— Start of Dataset rows —

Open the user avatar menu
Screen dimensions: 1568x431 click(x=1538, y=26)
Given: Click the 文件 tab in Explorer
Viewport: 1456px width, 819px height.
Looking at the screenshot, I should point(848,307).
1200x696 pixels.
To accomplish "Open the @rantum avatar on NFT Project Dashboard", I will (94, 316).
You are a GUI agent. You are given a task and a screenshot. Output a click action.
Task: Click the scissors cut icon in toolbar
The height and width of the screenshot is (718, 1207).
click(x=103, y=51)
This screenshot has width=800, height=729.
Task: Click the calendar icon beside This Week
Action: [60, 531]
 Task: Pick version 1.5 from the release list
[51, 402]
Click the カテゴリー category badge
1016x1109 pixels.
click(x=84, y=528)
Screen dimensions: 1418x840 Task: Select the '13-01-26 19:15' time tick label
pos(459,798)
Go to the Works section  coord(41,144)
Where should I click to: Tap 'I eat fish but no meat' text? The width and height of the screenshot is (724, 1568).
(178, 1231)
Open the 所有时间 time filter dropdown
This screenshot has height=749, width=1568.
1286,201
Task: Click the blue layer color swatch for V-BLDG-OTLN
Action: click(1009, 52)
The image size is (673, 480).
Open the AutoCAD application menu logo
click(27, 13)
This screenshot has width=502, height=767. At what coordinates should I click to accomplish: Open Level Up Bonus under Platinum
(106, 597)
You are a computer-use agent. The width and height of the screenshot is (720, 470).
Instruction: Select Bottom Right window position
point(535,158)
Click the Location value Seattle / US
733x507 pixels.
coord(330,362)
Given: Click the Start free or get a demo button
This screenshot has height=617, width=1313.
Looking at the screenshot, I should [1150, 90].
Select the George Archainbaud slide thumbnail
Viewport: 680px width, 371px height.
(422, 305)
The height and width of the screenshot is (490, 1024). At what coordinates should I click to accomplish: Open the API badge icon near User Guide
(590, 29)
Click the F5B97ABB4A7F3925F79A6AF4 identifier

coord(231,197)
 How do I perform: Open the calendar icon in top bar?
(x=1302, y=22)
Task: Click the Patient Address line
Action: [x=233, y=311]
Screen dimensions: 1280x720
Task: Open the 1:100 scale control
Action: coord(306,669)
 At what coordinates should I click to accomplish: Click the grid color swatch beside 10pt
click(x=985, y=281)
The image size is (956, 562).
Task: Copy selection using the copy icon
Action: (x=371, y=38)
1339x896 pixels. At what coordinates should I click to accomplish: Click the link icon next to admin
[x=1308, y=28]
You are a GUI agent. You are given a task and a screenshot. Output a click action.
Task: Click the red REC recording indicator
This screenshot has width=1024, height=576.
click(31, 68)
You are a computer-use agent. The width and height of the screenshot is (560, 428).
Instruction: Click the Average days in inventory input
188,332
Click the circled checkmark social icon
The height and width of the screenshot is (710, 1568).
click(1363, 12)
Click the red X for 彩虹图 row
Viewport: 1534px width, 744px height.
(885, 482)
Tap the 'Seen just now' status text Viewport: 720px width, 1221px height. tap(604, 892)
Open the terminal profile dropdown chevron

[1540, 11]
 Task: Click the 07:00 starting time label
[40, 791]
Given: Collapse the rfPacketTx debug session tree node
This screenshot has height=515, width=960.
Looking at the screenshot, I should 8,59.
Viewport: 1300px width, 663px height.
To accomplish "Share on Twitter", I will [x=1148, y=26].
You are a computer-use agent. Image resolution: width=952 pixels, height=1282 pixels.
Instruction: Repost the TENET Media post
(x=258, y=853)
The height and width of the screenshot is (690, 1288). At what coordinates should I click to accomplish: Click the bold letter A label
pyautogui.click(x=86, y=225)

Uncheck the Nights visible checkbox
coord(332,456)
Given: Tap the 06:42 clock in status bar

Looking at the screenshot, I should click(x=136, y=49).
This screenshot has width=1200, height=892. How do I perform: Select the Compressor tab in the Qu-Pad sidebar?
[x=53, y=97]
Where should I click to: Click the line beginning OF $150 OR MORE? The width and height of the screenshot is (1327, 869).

— End of Dataset rows —

- _Task requirements_: Set out every line above as a numbered list, skipping any blank lines.

- _Response to this task_:
1. Open the user avatar menu
2. Screen dimensions: 1568x431 click(x=1538, y=26)
3. Given: Click the 文件 tab in Explorer
4. Viewport: 1456px width, 819px height.
5. Looking at the screenshot, I should point(848,307).
6. 1200x696 pixels.
7. To accomplish "Open the @rantum avatar on NFT Project Dashboard", I will (94, 316).
8. You are a GUI agent. You are given a task and a screenshot. Output a click action.
9. Task: Click the scissors cut icon in toolbar
10. The height and width of the screenshot is (718, 1207).
11. click(x=103, y=51)
12. This screenshot has width=800, height=729.
13. Task: Click the calendar icon beside This Week
14. Action: [60, 531]
15.  Task: Pick version 1.5 from the release list
16. [51, 402]
17. Click the カテゴリー category badge
18. 1016x1109 pixels.
19. click(x=84, y=528)
20. Screen dimensions: 1418x840 Task: Select the '13-01-26 19:15' time tick label
21. pos(459,798)
22. Go to the Works section  coord(41,144)
23. Where should I click to: Tap 'I eat fish but no meat' text? The width and height of the screenshot is (724, 1568).
24. (178, 1231)
25. Open the 所有时间 time filter dropdown
26. This screenshot has height=749, width=1568.
27. 1286,201
28. Task: Click the blue layer color swatch for V-BLDG-OTLN
29. Action: click(1009, 52)
30. The image size is (673, 480).
31. Open the AutoCAD application menu logo
32. click(27, 13)
33. This screenshot has width=502, height=767. At what coordinates should I click to accomplish: Open Level Up Bonus under Platinum
34. (106, 597)
35. You are a computer-use agent. The width and height of the screenshot is (720, 470).
36. Instruction: Select Bottom Right window position
37. point(535,158)
38. Click the Location value Seattle / US
39. 733x507 pixels.
40. coord(330,362)
41. Given: Click the Start free or get a demo button
42. This screenshot has height=617, width=1313.
43. Looking at the screenshot, I should [1150, 90].
44. Select the George Archainbaud slide thumbnail
45. Viewport: 680px width, 371px height.
46. (422, 305)
47. The height and width of the screenshot is (490, 1024). At what coordinates should I click to accomplish: Open the API badge icon near User Guide
48. (590, 29)
49. Click the F5B97ABB4A7F3925F79A6AF4 identifier
50. coord(231,197)
51.  How do I perform: Open the calendar icon in top bar?
52. (x=1302, y=22)
53. Task: Click the Patient Address line
54. Action: [x=233, y=311]
55. Screen dimensions: 1280x720
56. Task: Open the 1:100 scale control
57. Action: coord(306,669)
58.  At what coordinates should I click to accomplish: Click the grid color swatch beside 10pt
59. click(x=985, y=281)
60. The image size is (956, 562).
61. Task: Copy selection using the copy icon
62. Action: (x=371, y=38)
63. 1339x896 pixels. At what coordinates should I click to accomplish: Click the link icon next to admin
64. [x=1308, y=28]
65. You are a GUI agent. You are given a task and a screenshot. Output a click action.
66. Task: Click the red REC recording indicator
67. This screenshot has width=1024, height=576.
68. click(31, 68)
69. You are a computer-use agent. The width and height of the screenshot is (560, 428).
70. Instruction: Click the Average days in inventory input
71. 188,332
72. Click the circled checkmark social icon
73. The height and width of the screenshot is (710, 1568).
74. click(1363, 12)
75. Click the red X for 彩虹图 row
76. Viewport: 1534px width, 744px height.
77. (885, 482)
78. Tap the 'Seen just now' status text Viewport: 720px width, 1221px height. tap(604, 892)
79. Open the terminal profile dropdown chevron
80. [1540, 11]
81.  Task: Click the 07:00 starting time label
82. [40, 791]
83. Given: Collapse the rfPacketTx debug session tree node
84. This screenshot has height=515, width=960.
85. Looking at the screenshot, I should 8,59.
86. Viewport: 1300px width, 663px height.
87. To accomplish "Share on Twitter", I will [x=1148, y=26].
88. You are a computer-use agent. Image resolution: width=952 pixels, height=1282 pixels.
89. Instruction: Repost the TENET Media post
90. (x=258, y=853)
91. The height and width of the screenshot is (690, 1288). At what coordinates should I click to accomplish: Click the bold letter A label
92. pyautogui.click(x=86, y=225)
93. Uncheck the Nights visible checkbox
94. coord(332,456)
95. Given: Tap the 06:42 clock in status bar
96. Looking at the screenshot, I should click(x=136, y=49).
97. This screenshot has width=1200, height=892. How do I perform: Select the Compressor tab in the Qu-Pad sidebar?
98. [x=53, y=97]
99. Where should I click to: Click the line beginning OF $150 OR MORE? The width and height of the screenshot is (1327, 869).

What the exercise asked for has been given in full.